WP5. Reconstruction of human metabolic networks
Recon3 is an established global human metabolic network reconstruction that will be enhanced by a comprehensive representation of all genes associated with IMDs, by adding representation of membrane compartments and by expanding its coverage of lipid metabolic pathways. Membrane biochemistry experts will curate the biochemical literature to create a compendium on the typical composition of cellular and organellar membranes in each organ as well as the localisation of hydrophobic reactions to each membrane and biofluid compartment. In parallel, bioinformatic experts will systematically generate all theoretically possible lipid metabolites at sufficient resolution to enable each lipid reaction to be completely chemically and catalytically specified. The resulting enhanced global human metabolic network reconstruction, designated Recon4, will be used to generate enhanced sex specific WBMs (WP2).

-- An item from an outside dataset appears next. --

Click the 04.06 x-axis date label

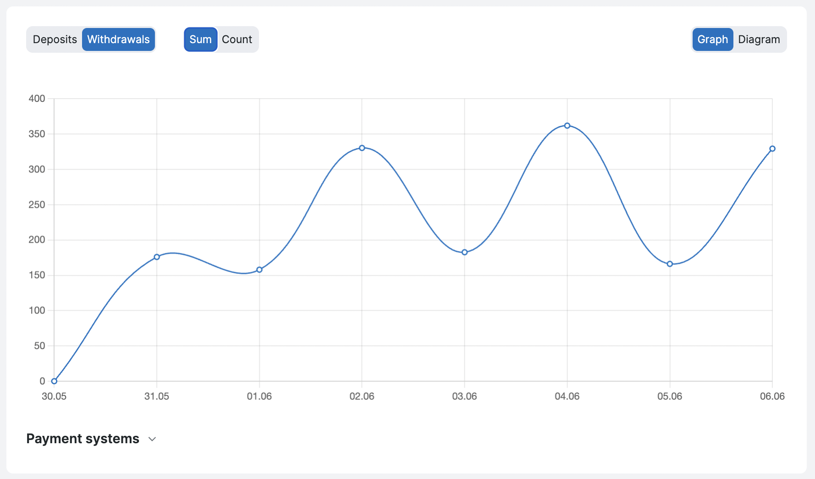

WP6. Personalised disease modelling and patient management:
Personalised computational modelling (WP2-4) will be used to classify an established cohort of Gaucher disease (GD) patients according to the predicted identity of different compensatory or aggravating mechanisms that associate with clinical disease severity. Therapeutic recombinant enzymes, as well as candidate small molecules, predicted to act via chaperone-type enzyme stabilisation/activation (WP3), substrate reduction (WP2), or compensatory mechanisms (T6.1) will be administered to establish in vitro GD models. Established biochemical assays will be used to test for target engagement and selective pharmacological perturbations will be used to titrate residual enzyme activity. To assess the response of metabolic pathways surrounding select target enzymes, in vitro transcriptomic data will be used to generate metabolic models of macrophage cell lines derived from GD patients. These models will be used to infer metabolic fluxes, given novel extracellular metabolomic data and mass isotopologue distribution data acquired from stable isotope labelling experiments. In silico whole body modelling, as well as in vitro metabolomics and fluxomics, in response to personalised therapies will be compared with clinical metabolomic analysis of GD patients. Concordance will be clinically exploited to personalise patient management and the results will be compared with the outcome of the conventional approach to patient management.